Entries for locating words and elements:
========

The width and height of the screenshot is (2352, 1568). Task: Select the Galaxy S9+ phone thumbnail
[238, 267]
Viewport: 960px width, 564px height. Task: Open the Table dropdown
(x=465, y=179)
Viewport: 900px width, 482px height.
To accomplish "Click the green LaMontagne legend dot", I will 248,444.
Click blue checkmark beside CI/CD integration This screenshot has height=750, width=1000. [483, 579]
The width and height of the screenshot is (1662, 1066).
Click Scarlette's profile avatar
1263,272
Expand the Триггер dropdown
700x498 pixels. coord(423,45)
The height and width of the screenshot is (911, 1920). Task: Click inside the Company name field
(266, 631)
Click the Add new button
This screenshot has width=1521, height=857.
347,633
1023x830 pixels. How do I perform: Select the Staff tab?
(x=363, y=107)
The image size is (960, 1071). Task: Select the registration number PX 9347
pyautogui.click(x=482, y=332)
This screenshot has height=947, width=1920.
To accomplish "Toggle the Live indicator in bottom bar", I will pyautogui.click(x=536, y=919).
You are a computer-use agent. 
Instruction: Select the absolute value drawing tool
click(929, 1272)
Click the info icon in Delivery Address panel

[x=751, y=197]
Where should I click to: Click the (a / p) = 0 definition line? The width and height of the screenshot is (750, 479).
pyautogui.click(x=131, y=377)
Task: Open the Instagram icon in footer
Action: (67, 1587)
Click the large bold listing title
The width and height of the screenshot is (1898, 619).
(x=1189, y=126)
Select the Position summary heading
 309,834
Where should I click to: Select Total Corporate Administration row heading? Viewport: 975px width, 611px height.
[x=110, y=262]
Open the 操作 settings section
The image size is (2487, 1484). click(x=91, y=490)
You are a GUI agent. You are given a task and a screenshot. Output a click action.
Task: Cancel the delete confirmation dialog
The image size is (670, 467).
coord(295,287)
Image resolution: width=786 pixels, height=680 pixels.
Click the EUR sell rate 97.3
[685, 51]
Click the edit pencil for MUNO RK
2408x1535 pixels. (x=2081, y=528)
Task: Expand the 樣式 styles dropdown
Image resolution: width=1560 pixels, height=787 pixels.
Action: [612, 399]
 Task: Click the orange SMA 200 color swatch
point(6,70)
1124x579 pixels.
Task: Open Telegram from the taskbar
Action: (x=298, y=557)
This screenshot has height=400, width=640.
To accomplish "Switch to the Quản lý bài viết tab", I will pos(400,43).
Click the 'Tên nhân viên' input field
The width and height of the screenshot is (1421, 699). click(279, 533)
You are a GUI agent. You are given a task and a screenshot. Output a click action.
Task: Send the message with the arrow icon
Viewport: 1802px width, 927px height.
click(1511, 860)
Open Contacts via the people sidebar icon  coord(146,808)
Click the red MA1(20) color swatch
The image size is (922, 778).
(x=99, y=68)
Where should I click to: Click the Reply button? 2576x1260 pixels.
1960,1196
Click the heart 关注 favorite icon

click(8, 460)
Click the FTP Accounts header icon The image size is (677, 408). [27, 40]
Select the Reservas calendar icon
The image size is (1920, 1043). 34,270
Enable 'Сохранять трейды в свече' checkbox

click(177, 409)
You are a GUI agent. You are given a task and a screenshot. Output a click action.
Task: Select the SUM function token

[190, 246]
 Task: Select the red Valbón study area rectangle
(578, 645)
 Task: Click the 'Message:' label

========

◆ What this task involves
Set out every line of the listing above as a numbered list, omitting the blank lines.

◆ Output of the task
1. The width and height of the screenshot is (2352, 1568). Task: Select the Galaxy S9+ phone thumbnail
2. [238, 267]
3. Viewport: 960px width, 564px height. Task: Open the Table dropdown
4. (x=465, y=179)
5. Viewport: 900px width, 482px height.
6. To accomplish "Click the green LaMontagne legend dot", I will 248,444.
7. Click blue checkmark beside CI/CD integration This screenshot has height=750, width=1000. [483, 579]
8. The width and height of the screenshot is (1662, 1066).
9. Click Scarlette's profile avatar
10. 1263,272
11. Expand the Триггер dropdown
12. 700x498 pixels. coord(423,45)
13. The height and width of the screenshot is (911, 1920). Task: Click inside the Company name field
14. (266, 631)
15. Click the Add new button
16. This screenshot has width=1521, height=857.
17. 347,633
18. 1023x830 pixels. How do I perform: Select the Staff tab?
19. (x=363, y=107)
20. The image size is (960, 1071). Task: Select the registration number PX 9347
21. pyautogui.click(x=482, y=332)
22. This screenshot has height=947, width=1920.
23. To accomplish "Toggle the Live indicator in bottom bar", I will pyautogui.click(x=536, y=919).
24. You are a computer-use agent. 
25. Instruction: Select the absolute value drawing tool
26. click(929, 1272)
27. Click the info icon in Delivery Address panel
28. [x=751, y=197]
29. Where should I click to: Click the (a / p) = 0 definition line? The width and height of the screenshot is (750, 479).
30. pyautogui.click(x=131, y=377)
31. Task: Open the Instagram icon in footer
32. Action: (67, 1587)
33. Click the large bold listing title
34. The width and height of the screenshot is (1898, 619).
35. (x=1189, y=126)
36. Select the Position summary heading
37.  309,834
38. Where should I click to: Select Total Corporate Administration row heading? Viewport: 975px width, 611px height.
39. [x=110, y=262]
40. Open the 操作 settings section
41. The image size is (2487, 1484). click(x=91, y=490)
42. You are a GUI agent. You are given a task and a screenshot. Output a click action.
43. Task: Cancel the delete confirmation dialog
44. The image size is (670, 467).
45. coord(295,287)
46. Image resolution: width=786 pixels, height=680 pixels.
47. Click the EUR sell rate 97.3
48. [685, 51]
49. Click the edit pencil for MUNO RK
50. 2408x1535 pixels. (x=2081, y=528)
51. Task: Expand the 樣式 styles dropdown
52. Image resolution: width=1560 pixels, height=787 pixels.
53. Action: [612, 399]
54.  Task: Click the orange SMA 200 color swatch
55. point(6,70)
56. 1124x579 pixels.
57. Task: Open Telegram from the taskbar
58. Action: (x=298, y=557)
59. This screenshot has height=400, width=640.
60. To accomplish "Switch to the Quản lý bài viết tab", I will pos(400,43).
61. Click the 'Tên nhân viên' input field
62. The width and height of the screenshot is (1421, 699). click(279, 533)
63. You are a GUI agent. You are given a task and a screenshot. Output a click action.
64. Task: Send the message with the arrow icon
65. Viewport: 1802px width, 927px height.
66. click(1511, 860)
67. Open Contacts via the people sidebar icon  coord(146,808)
68. Click the red MA1(20) color swatch
69. The image size is (922, 778).
70. (x=99, y=68)
71. Where should I click to: Click the Reply button? 2576x1260 pixels.
72. 1960,1196
73. Click the heart 关注 favorite icon
74. click(8, 460)
75. Click the FTP Accounts header icon The image size is (677, 408). [27, 40]
76. Select the Reservas calendar icon
77. The image size is (1920, 1043). 34,270
78. Enable 'Сохранять трейды в свече' checkbox
79. click(177, 409)
80. You are a GUI agent. You are given a task and a screenshot. Output a click action.
81. Task: Select the SUM function token
82. [190, 246]
83.  Task: Select the red Valbón study area rectangle
84. (578, 645)
85.  Task: Click the 'Message:' label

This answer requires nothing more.